The French president, Emmanuel Macron, denounced this Friday that the French ambassador to Niger, Sylvain Itté, is a “hostage” of the military junta that has governed this country since the coup d’état on July 26. After the riot, the Nigerien military withdrew the ambassador’s diplomatic immunity and declared him a person non grata. Macron decided to keep it, since he does not recognize the Junta and continues to consider the deposed president, Mohamed Bazoum, legitimate.
“At the moment I speak to you, we have an ambassador and diplomatic members who are literally hostages in the French Embassy,” Macron told reporters during a visit to the Côtes-d’Or department. “They are prevented from supplying food, they eat with military rations. They are still there because France simply considers, by supporting democracy and considering that there is no double standard with Africa, that President Bazoum, held hostage in his house, is the legitimately elected president.
The president explained that Ambassador Itté “no longer has the possibility of leaving, he is a person non grata and it is rejected that it can be fed.” Regarding the possibility of a decision to repatriate him, Macron responded: “I will do what we agree with President Bazoum because he is the legitimate authority.”

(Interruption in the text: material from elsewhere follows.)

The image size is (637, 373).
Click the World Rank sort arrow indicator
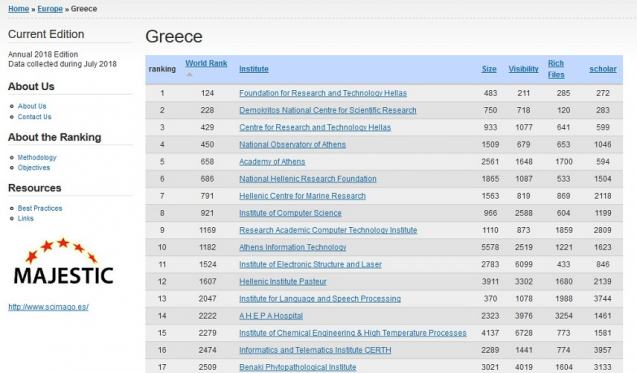point(189,75)
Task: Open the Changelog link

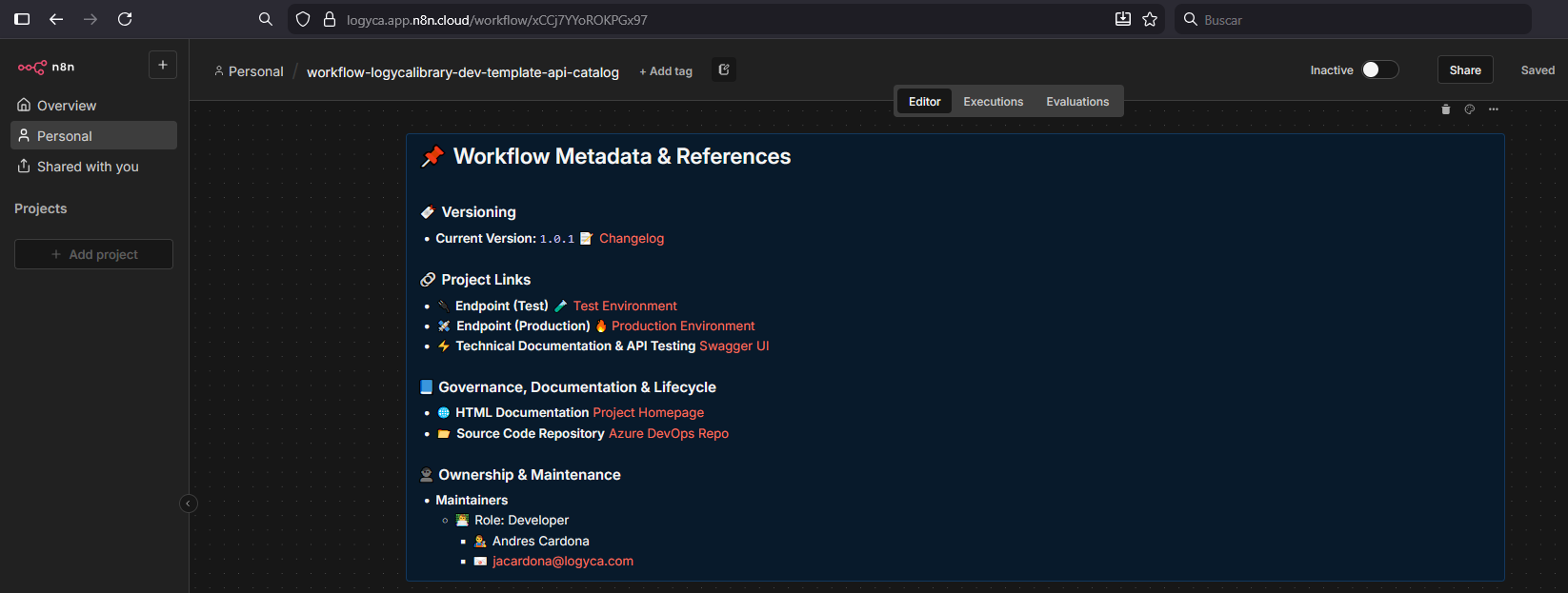Action: tap(631, 239)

Macron spoke these words in response to a question about a controversy over a Government circular that called for the suspension of cultural cooperation with Niger, Burkina Faso and Mali, countries where in recent years there have been coups d’état hostile to France. The president declared that France will continue to welcome artists from these countries, but indicated that, if visas are denied to local artists in cases like that of Niger, it is because the Embassy is not operational.

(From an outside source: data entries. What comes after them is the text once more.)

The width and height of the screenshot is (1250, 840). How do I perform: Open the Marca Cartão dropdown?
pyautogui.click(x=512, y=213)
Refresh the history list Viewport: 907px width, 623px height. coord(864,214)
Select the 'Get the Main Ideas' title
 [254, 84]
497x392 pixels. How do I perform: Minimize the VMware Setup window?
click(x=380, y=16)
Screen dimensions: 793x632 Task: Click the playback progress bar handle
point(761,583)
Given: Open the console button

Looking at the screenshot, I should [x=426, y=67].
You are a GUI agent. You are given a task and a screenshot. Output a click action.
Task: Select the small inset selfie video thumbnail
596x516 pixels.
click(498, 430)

Macron’s words are a denunciation and at the same time a description of a situation that is deteriorating day by day. When the military withdrew Itté’s diplomatic immunity, Paris was already contemplating the scenario of an ambassador and his team isolated from him in the embassy. The statements also indicate that the French president remains in tension with the Junta of Niger, a month and a half after the coup, and refuses to recognize the coup plotters as a legitimate Government.
In addition to the ambassador and his team, France maintains a contingent of 1,500 soldiers in Niger on an anti-terrorist mission. Bilateral cooperation was suspended after the coup.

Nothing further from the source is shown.